* **Task goal**: Among the entries below, find each line with "computer" and show it.

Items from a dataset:
------------------------

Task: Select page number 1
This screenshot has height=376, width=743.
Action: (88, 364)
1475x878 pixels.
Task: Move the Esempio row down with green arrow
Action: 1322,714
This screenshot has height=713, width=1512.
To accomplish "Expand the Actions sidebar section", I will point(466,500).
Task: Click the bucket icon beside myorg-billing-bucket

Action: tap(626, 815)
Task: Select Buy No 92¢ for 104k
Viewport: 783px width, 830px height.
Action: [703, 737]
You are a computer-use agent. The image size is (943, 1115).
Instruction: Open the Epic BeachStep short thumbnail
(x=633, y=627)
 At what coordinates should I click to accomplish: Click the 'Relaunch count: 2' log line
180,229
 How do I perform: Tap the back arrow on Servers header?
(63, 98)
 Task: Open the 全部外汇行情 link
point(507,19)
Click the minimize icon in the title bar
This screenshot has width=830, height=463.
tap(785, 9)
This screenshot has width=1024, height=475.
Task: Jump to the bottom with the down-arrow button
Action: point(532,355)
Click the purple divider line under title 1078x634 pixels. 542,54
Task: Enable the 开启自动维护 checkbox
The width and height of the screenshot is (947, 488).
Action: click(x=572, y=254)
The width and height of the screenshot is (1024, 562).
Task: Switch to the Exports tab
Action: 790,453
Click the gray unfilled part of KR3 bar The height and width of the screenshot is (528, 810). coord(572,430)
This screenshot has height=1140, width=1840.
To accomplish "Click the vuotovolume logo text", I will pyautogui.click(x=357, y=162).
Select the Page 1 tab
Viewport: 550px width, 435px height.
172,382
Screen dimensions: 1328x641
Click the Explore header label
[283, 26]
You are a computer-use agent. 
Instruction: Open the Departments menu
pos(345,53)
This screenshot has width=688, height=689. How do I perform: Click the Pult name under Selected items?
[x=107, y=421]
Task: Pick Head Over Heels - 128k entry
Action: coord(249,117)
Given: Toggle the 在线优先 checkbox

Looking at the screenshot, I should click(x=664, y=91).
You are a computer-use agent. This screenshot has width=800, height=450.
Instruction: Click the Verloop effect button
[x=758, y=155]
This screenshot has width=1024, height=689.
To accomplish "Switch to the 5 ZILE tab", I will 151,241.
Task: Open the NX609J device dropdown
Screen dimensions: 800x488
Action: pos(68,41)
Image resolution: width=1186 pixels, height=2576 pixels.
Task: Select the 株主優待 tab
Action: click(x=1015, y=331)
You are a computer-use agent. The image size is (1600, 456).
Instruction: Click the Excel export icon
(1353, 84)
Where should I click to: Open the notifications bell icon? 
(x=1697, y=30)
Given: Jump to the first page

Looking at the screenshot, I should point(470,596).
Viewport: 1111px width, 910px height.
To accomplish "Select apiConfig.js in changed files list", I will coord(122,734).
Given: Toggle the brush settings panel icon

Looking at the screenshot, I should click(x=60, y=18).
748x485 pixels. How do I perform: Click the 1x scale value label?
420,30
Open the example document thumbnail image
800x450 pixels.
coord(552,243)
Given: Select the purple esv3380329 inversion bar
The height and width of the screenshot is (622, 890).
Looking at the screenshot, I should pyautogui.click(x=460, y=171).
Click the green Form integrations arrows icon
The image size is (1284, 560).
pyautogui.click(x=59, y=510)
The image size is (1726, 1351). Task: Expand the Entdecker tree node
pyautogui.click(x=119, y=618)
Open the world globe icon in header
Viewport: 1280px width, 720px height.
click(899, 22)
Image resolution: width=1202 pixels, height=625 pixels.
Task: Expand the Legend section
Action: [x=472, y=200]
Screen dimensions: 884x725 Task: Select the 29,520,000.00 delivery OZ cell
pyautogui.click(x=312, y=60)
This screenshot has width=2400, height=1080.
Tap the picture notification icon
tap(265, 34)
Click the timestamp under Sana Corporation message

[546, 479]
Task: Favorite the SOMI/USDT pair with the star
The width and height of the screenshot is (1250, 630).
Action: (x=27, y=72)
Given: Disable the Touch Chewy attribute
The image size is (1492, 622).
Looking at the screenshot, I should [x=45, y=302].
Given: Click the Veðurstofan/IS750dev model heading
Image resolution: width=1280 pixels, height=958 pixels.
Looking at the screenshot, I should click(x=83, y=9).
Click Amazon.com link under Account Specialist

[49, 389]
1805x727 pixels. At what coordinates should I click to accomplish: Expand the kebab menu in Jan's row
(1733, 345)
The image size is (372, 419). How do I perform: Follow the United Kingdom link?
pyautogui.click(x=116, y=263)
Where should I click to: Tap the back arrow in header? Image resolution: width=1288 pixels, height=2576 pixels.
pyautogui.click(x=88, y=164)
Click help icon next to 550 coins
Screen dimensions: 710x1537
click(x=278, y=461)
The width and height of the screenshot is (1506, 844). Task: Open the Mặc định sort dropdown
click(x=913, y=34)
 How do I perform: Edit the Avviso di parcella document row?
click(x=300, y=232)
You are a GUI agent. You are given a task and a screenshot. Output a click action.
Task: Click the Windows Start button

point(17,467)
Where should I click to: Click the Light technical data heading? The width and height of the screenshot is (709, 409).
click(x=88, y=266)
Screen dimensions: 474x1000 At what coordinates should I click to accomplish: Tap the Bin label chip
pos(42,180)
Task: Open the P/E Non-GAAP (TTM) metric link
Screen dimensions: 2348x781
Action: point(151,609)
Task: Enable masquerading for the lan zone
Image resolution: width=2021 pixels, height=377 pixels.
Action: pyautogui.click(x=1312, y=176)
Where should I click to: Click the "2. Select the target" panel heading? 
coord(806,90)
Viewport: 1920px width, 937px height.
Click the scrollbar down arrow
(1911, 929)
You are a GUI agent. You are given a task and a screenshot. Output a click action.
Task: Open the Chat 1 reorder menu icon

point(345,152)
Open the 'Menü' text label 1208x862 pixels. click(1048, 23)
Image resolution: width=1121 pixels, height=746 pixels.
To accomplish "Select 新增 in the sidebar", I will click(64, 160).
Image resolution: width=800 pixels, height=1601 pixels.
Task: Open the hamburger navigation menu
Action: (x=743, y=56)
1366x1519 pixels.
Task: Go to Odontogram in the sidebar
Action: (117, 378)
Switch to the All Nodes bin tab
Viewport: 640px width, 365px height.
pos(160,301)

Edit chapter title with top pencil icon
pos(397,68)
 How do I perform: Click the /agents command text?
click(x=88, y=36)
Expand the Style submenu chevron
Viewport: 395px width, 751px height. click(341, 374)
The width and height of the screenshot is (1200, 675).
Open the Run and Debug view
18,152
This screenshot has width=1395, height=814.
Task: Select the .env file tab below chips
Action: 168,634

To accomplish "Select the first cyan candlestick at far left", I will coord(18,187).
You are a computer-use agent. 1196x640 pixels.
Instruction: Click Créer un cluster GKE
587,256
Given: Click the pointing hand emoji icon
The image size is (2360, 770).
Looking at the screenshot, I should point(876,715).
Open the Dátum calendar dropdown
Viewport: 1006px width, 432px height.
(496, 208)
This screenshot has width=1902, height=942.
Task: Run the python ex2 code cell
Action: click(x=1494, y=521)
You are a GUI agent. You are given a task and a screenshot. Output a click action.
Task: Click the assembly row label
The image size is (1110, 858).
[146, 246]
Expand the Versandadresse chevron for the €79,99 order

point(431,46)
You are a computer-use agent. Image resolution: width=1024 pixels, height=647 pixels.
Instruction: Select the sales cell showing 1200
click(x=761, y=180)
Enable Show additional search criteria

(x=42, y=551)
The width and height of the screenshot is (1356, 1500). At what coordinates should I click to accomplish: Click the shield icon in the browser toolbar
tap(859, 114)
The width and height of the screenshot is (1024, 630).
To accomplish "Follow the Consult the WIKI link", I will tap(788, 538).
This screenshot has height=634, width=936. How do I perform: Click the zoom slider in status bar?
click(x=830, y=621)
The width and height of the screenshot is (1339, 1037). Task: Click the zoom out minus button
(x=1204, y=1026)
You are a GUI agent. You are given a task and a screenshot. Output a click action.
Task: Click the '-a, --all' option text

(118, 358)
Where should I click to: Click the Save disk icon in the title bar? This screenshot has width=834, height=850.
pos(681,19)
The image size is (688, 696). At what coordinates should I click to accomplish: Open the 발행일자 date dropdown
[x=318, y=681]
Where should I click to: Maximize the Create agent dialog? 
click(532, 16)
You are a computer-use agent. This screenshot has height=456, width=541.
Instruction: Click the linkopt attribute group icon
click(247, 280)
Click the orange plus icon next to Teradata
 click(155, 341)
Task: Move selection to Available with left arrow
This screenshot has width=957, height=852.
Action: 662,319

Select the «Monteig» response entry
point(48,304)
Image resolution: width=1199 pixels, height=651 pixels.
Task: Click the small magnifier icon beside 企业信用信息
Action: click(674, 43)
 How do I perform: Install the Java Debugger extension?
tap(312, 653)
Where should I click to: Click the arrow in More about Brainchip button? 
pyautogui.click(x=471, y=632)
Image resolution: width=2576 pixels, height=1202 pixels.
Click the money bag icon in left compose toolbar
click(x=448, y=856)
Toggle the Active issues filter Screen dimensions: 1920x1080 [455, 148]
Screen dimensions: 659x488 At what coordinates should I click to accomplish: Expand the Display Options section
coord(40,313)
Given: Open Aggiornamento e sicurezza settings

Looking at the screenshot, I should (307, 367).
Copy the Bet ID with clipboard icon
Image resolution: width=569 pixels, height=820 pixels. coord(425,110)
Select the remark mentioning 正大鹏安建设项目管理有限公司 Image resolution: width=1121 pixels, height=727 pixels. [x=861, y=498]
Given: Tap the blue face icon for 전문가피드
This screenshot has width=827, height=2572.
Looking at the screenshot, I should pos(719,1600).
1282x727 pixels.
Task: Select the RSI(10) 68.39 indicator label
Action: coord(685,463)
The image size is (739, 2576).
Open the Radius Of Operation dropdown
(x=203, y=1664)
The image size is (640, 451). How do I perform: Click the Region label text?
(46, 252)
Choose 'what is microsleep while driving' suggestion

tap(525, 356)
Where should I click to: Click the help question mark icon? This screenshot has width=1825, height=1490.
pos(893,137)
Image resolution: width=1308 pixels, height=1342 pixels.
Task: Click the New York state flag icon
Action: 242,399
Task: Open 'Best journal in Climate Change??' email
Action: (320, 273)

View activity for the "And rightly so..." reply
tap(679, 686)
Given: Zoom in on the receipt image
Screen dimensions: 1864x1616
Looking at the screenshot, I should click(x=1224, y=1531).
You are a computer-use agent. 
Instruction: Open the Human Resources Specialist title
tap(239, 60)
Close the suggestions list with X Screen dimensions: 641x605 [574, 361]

------------------------

* **Answer section**:
You are a computer-use agent. The image size is (943, 1115).
You are a computer-use agent. 
You are a computer-use agent. This screenshot has width=800, height=450.
You are a computer-use agent. The image size is (1600, 456).
You are a computer-use agent. 1196x640 pixels.
You are a computer-use agent. Image resolution: width=1024 pixels, height=647 pixels.
You are a computer-use agent. This screenshot has height=456, width=541.
You are a computer-use agent. 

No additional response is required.